The exercise:
From the rows below, pull out each line that contains the string "Task" and copy it in full. Matching is case-sensitive.

Data supplied:
-=-=-
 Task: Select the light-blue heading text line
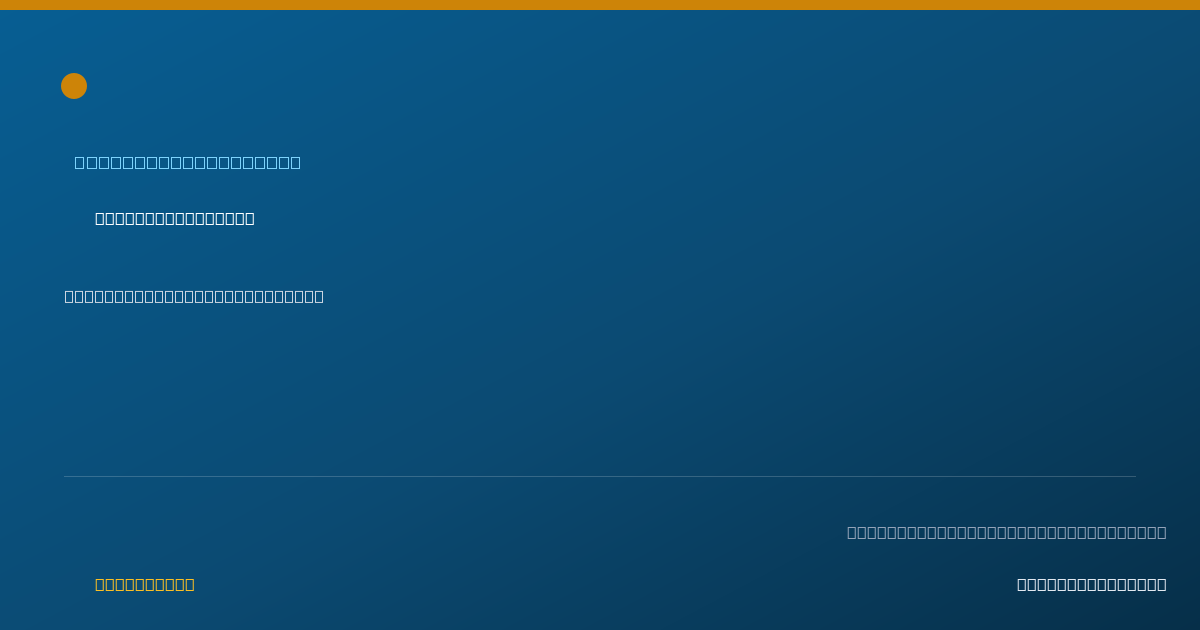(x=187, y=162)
-=-=-
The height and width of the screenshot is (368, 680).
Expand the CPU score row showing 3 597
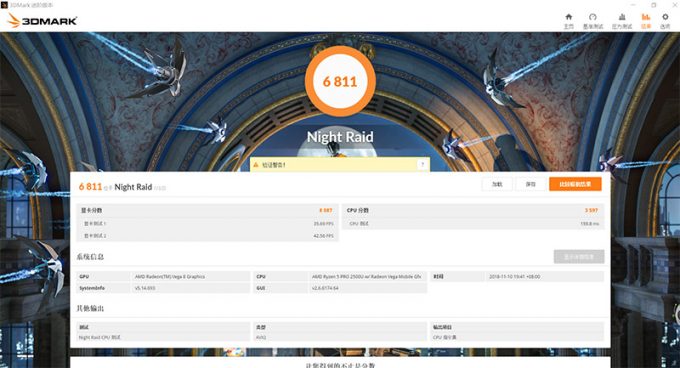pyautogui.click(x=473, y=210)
-=-=-
Full answer:
 Task: Select the light-blue heading text line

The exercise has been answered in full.